─── SUPPLIED DATA

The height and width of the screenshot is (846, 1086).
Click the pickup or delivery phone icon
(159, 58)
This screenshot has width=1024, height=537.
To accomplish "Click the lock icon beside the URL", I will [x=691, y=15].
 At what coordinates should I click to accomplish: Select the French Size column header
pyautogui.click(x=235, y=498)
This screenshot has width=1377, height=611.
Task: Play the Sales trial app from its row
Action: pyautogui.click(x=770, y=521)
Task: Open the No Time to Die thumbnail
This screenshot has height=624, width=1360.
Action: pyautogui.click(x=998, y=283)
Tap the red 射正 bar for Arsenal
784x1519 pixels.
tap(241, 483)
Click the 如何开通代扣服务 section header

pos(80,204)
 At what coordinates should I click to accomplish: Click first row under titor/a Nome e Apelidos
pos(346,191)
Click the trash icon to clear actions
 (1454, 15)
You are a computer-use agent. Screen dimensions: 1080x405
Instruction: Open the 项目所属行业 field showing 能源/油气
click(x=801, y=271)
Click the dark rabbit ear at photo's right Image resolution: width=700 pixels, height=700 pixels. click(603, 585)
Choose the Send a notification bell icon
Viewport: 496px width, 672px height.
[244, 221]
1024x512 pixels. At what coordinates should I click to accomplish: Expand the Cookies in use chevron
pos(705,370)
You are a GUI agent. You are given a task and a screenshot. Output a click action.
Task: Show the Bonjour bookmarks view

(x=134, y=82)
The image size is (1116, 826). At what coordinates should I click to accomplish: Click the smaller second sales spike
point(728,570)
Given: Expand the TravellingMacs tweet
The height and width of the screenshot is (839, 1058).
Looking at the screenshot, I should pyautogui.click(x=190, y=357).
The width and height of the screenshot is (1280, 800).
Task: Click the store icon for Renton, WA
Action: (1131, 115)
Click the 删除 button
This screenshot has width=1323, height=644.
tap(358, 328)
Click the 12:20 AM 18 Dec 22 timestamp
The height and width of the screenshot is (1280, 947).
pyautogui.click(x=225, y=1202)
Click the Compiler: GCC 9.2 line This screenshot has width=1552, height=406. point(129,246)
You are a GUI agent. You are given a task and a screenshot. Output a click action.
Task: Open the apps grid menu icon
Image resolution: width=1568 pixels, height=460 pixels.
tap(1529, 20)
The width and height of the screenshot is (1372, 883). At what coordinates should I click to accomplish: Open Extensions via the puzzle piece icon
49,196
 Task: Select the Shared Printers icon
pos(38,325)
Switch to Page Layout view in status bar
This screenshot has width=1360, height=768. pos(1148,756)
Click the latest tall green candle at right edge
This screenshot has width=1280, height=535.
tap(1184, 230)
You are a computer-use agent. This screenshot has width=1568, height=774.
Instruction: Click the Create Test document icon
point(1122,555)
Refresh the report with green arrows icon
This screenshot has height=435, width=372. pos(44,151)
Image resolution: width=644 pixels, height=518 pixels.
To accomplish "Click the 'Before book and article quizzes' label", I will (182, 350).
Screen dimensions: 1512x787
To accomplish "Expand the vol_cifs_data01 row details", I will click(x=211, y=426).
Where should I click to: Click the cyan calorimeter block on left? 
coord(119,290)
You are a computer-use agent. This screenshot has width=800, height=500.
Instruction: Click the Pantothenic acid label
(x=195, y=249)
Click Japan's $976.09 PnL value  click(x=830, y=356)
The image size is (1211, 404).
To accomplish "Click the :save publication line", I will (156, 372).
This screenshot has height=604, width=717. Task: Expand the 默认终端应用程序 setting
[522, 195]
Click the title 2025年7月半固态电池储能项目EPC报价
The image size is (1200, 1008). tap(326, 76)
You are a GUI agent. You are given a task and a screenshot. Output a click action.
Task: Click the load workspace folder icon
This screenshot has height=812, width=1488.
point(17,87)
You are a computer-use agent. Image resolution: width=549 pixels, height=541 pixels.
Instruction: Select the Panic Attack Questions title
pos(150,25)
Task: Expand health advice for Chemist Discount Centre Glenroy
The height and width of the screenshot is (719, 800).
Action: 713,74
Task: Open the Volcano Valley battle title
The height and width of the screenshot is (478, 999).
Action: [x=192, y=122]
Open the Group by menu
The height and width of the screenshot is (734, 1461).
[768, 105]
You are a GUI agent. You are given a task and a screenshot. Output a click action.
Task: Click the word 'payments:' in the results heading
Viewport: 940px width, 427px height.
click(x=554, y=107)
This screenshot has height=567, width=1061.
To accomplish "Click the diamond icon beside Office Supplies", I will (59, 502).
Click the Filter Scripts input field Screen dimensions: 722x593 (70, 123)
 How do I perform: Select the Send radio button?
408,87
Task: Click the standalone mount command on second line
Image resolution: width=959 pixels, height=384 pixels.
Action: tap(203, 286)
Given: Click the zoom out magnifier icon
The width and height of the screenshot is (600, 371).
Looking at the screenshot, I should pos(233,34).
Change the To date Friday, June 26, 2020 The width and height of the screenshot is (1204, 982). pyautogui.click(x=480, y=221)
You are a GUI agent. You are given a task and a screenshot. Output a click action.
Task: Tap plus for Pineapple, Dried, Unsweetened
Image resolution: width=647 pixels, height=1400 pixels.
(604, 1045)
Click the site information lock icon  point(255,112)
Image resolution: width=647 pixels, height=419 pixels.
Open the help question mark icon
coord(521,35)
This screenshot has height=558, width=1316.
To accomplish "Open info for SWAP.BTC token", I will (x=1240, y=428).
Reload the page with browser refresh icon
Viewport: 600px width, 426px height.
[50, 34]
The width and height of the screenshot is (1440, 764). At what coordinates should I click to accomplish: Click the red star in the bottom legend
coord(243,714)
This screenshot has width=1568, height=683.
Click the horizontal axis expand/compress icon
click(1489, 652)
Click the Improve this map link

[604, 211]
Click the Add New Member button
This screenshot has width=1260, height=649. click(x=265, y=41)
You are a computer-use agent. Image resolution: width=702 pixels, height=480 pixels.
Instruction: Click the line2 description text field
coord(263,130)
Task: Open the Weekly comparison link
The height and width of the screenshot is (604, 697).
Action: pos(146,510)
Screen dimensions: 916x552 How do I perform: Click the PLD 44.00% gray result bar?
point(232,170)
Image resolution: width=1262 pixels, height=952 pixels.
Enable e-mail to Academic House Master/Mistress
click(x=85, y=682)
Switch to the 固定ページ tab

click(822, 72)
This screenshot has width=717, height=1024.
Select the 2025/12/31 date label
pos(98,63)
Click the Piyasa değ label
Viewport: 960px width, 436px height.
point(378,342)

──────

_EXERCISE BRIEF_
Return, line for line and unchanged, the data from its first line through the line containing "Task: Open the No Time to Die thumbnail".

_SOLUTION FOR THIS TASK_
The height and width of the screenshot is (846, 1086).
Click the pickup or delivery phone icon
(159, 58)
This screenshot has width=1024, height=537.
To accomplish "Click the lock icon beside the URL", I will [x=691, y=15].
 At what coordinates should I click to accomplish: Select the French Size column header
pyautogui.click(x=235, y=498)
This screenshot has width=1377, height=611.
Task: Play the Sales trial app from its row
Action: pyautogui.click(x=770, y=521)
Task: Open the No Time to Die thumbnail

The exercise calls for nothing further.